__STORED DATA__
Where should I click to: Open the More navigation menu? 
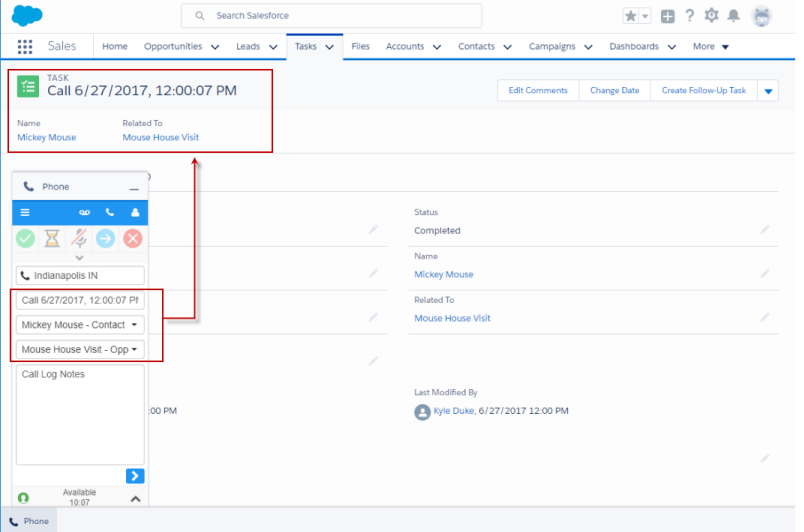710,46
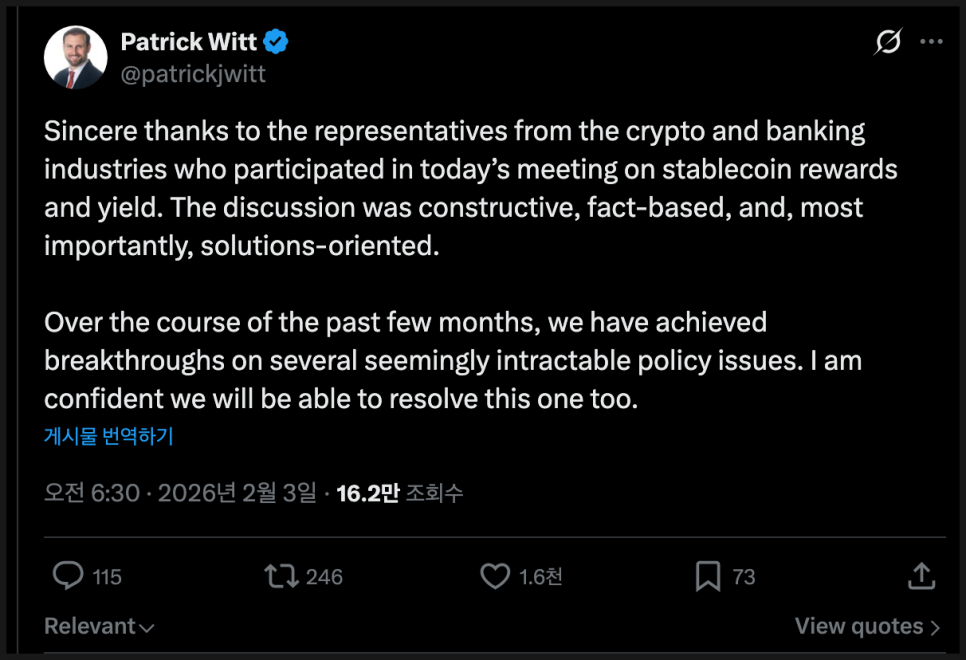Click the share upload icon
The image size is (966, 660).
921,576
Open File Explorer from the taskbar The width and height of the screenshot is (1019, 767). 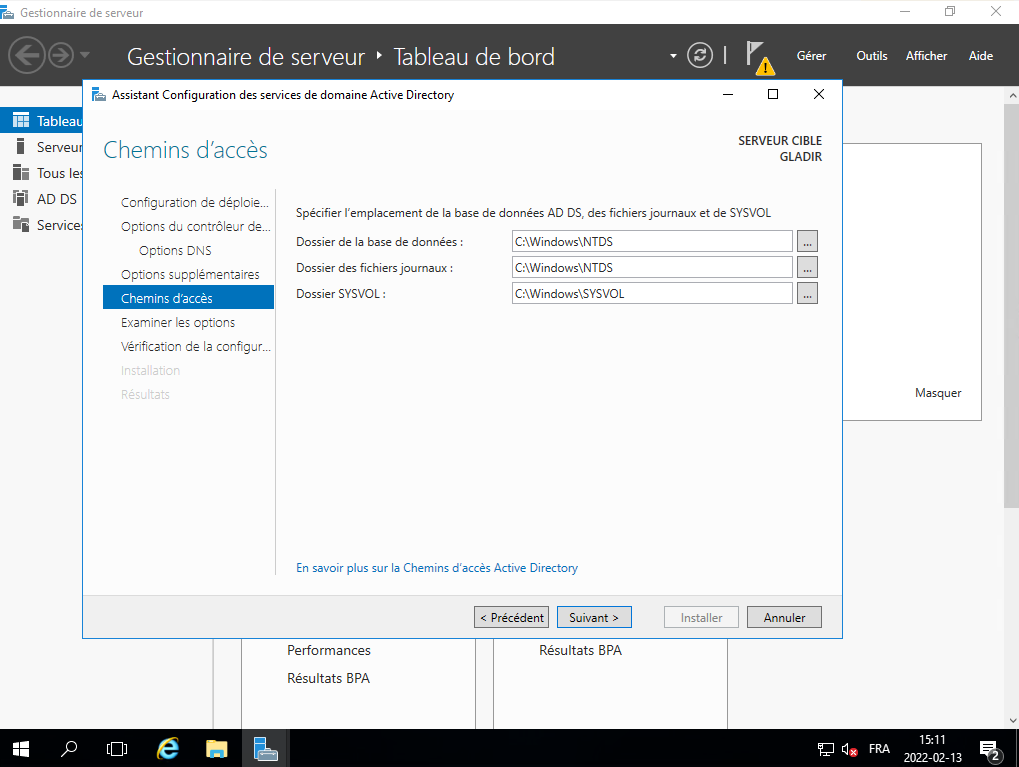pyautogui.click(x=216, y=748)
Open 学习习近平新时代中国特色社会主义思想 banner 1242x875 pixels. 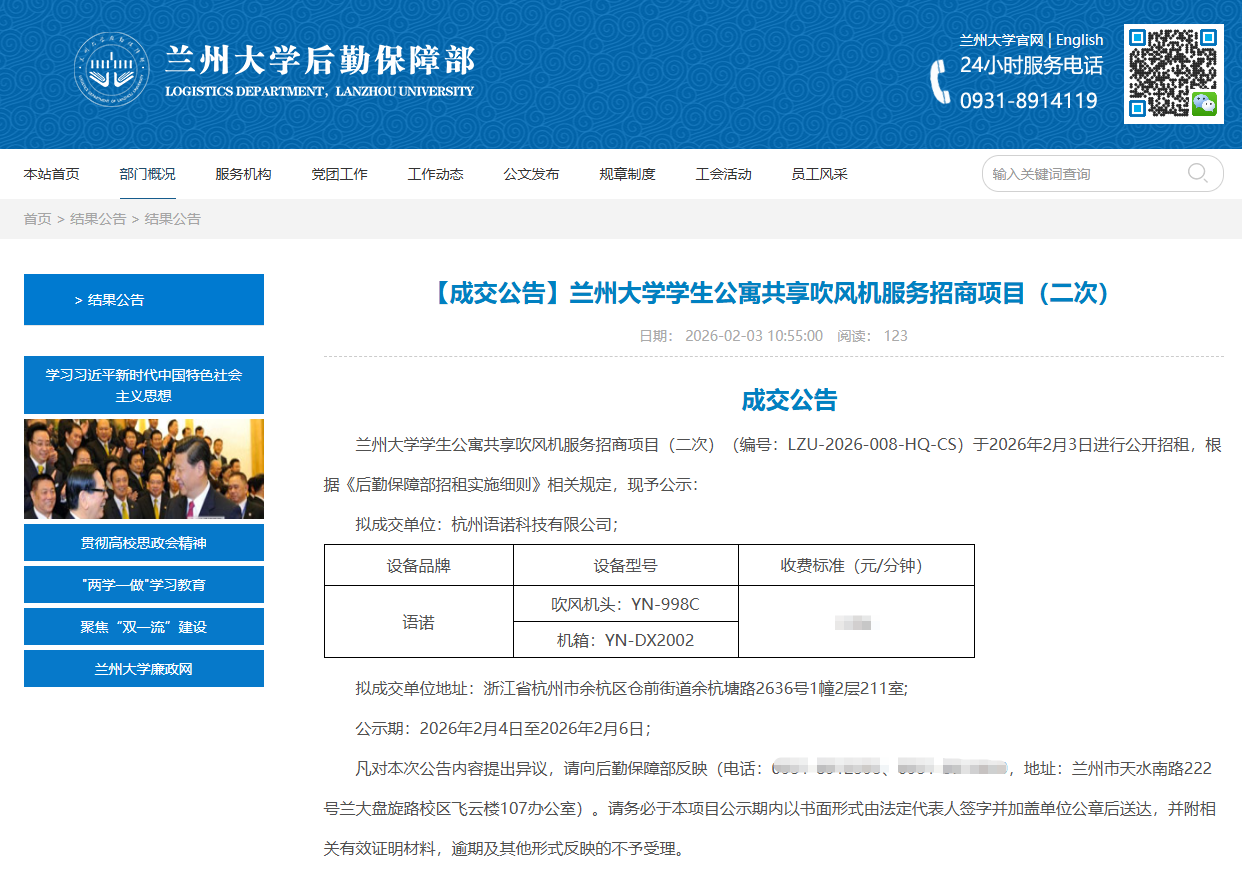point(144,385)
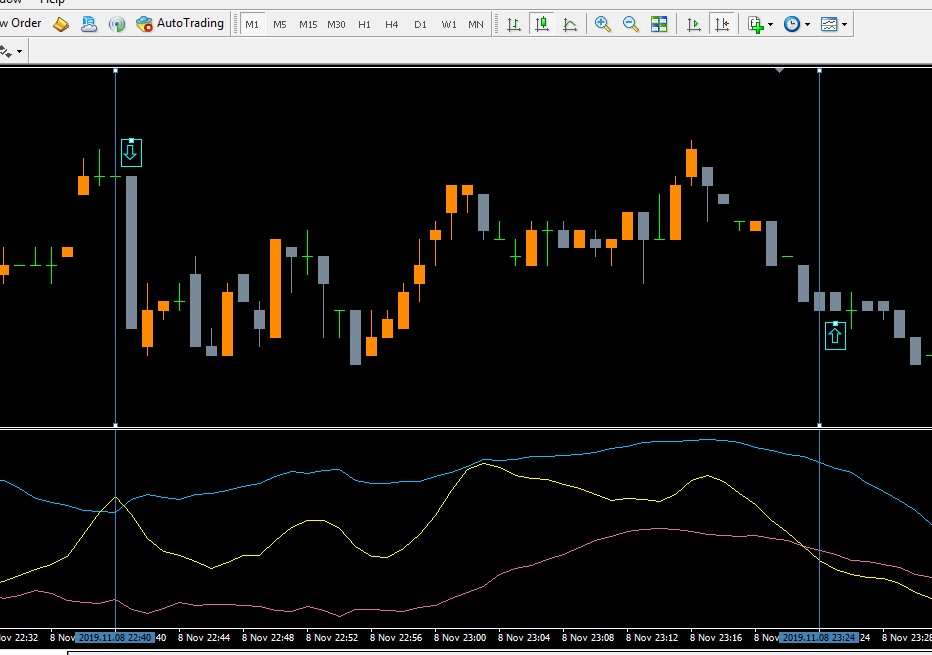Select the D1 timeframe button
The width and height of the screenshot is (932, 655).
pos(420,24)
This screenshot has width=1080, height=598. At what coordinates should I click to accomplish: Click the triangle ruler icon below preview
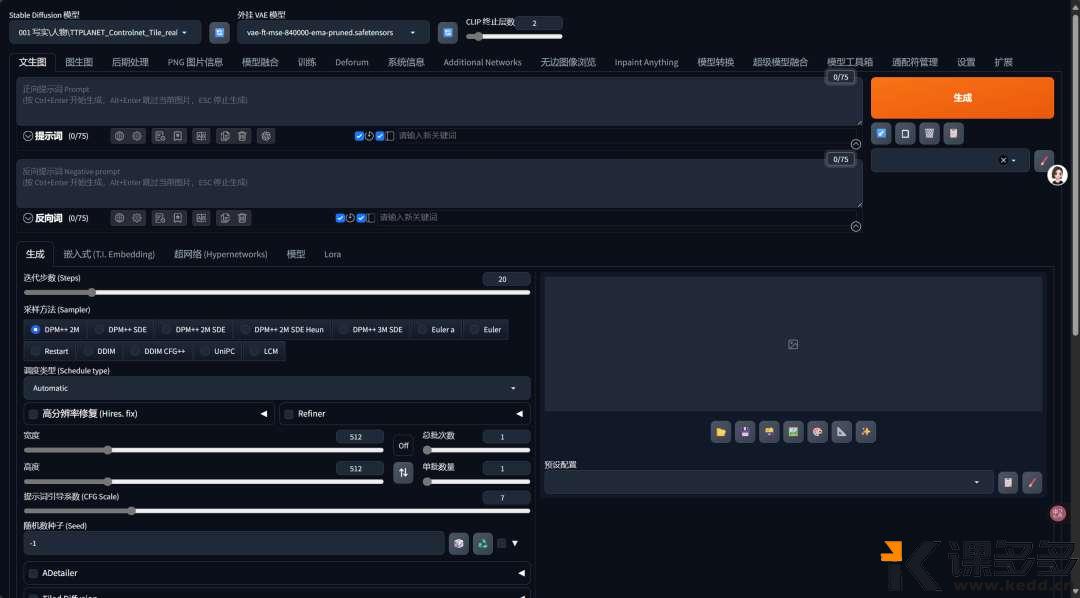point(842,432)
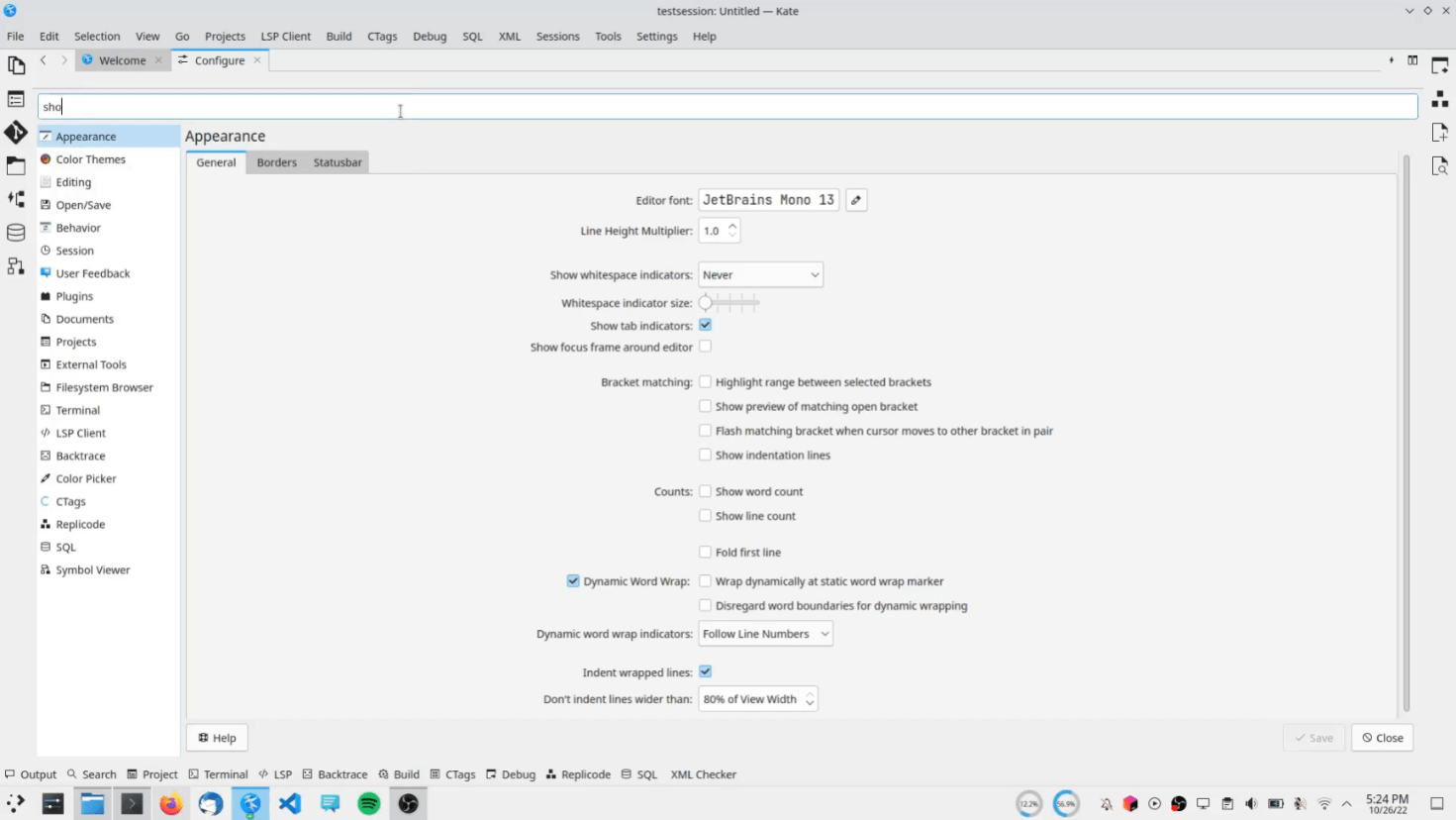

__WHAT YOU SHOULD DO__
Leave the pictures out. Output exactly, and only, the lines from the one with "This screenshot has" through the last line of the listing above, both included.

__OUTPUT BELOW__
This screenshot has width=1080, height=598. At what coordinates should I click to accomplish: Click the triangle ruler icon below preview
point(842,432)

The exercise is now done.